## [Dokumentauszug]

☆ ☆ ☆

Bereits um die Mitte des 18. Jahrhundert sind jüdische Einwohner in Allendorf belegt.1 Um 1770 sind sechs jüdische Familien nachweisbar; um 1828 lebten 65 Juden in Allendorf.2 Mit 86 jüdischen Allendorfern im Jahr 1905 erreichte der Anteil an der Bevölkerung seinen Höhepunkt (7,46 Prozent von 1.120 Einwohnern).3 1910 lebten noch 73 Juden hier, was 6,2 Prozent der Gesamtbevölkerung entspricht.4
Bereits in der ersten Hälfte des 19. Jahrhunderts wurde eine Synagogengemeinde gegründet.5 Gegen Ende des 19. Jahrhunderts gab es verschiedene Religionslehrer, die in Personalunion auch als Vorbeter und Schochet arbeiteten und von den jüdischen Gemeinden Allendorf und dem benachbarten Treis an der Lumda angestellt waren. Nach der Jahrhundertwende wurde die Aufgabe des Religionslehrers und die des Schochet an zwei Personen vergeben.6 Die Vorsteher der jüdischen Gemeinde in den 1920er Jahren waren Lazarus Liebermann, der auch als Schochet tätig war, Ferdinand Grünewald und Max Rosengarten.7 Die jüdischen Allendorfer lebten überwiegend vom Vieh- sowie vom Manufakturwaren- und Getreidehandel.8
Im September 1890 sind antisemitische Aktionen gegen jüdische Allendorfer dokumentiert. Offenbar waren in die Weißbrote für den Sabbat je 10 Streichholzköpfe eingeschmuggelt worden, die mitgebacken worden waren. Seitens des Lebensmittelhändlers Stern aus Nordeck war daraufhin Anzeige bei der Staatsanwaltschaft erstattet worden.9 Die Region in der Rabenau gehörte gegen Ende des 19. Jahrhunderts zum Wahlkreis des Kaufmanns und späteren Reichstagsabgeordneten Wilhelm Pickenbach. Er trat für die Vorläuferin der von Otto Böckel am 20.3.1890 gegründeten „Antisemitischen Volkspartei“, der Partei der „fraktionslosen Antisemiten“ zur Reichstagswahl am 20.2.1890 an und errang mit 198 Stimmen einen Anteil von 87 Prozent.10
Im Jahr der Machtübertragung an Hitler 1933 zählte die jüdische Gemeinde noch 55 Mitglieder. In den Jahren bis zur Reichspogromnacht 1938 gelang es 16 Personen, ins Ausland zu emigrieren; andere zogen innerhalb Deutschlands um. Bis zur faktischen Auflösung der jüdischen Gemeinde 1942 lebten noch 26 Juden in Allendorf. Sie wurden 1942 auf der Marktstraße zusammengetrieben und zur Deportation – und Ermordung in osteuropäischen Konzentrationslagern – zum Bahnhof gebracht. Es waren Lina und Herrmann Glück, Lilli und Arthur Grünewald, Anni, Ruth, Gustine und Moritz Isenberg, Anna, Heinz, Martin und Siegbert Manela, Sette, Arthur und Max Rosengarten, Clara, Gerd und Walter Schloss, Flora Stiebel, Betty, Fritz, Hedwig, Hermann, Herz, Jakob und Jette Weinberg. Zum Gedenken an die Allendorfer Juden wurde 1988 ein Gedenkstein mit einer Bronzetafel auf dem jüdischen Friedhof aufgestellt.

☆ ☆ ☆

## [Bereitgestellte Angaben]
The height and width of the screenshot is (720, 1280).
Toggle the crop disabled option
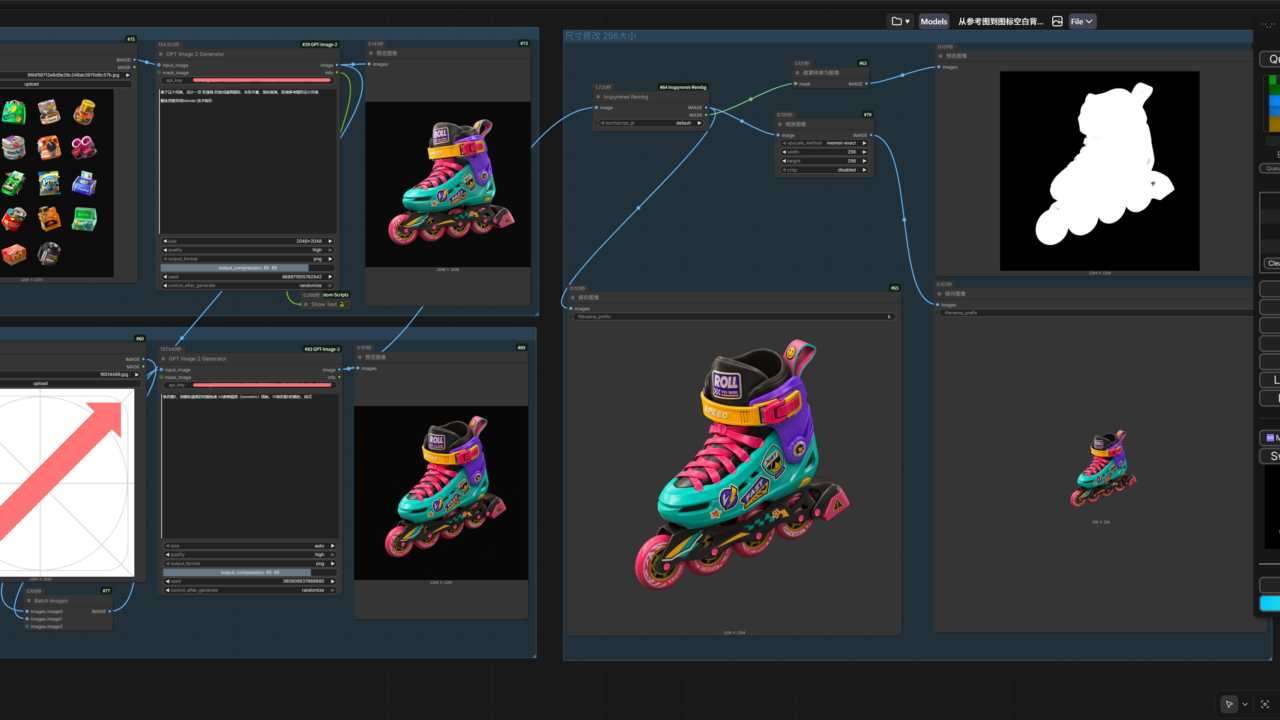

☆ ☆ ☆

## [Kurze Aufgabe]
Warum erstattete der Lebensmittelhändler Stern aus Nordeck laut dem Dokumentauszug über die jüdischen Allendorfer Anzeige bei der Staatsanwaltschaft? Erkläre es in ein bis drei Sätzen.

## [Das Ergebnis]
Im September 1890 waren offenbar je 10 Streichholzköpfe in die Weißbrote für den Sabbat eingeschmuggelt und mitgebacken worden. Wegen dieser antisemitischen Aktion gegen jüdische Allendorfer erstattete er daraufhin Anzeige.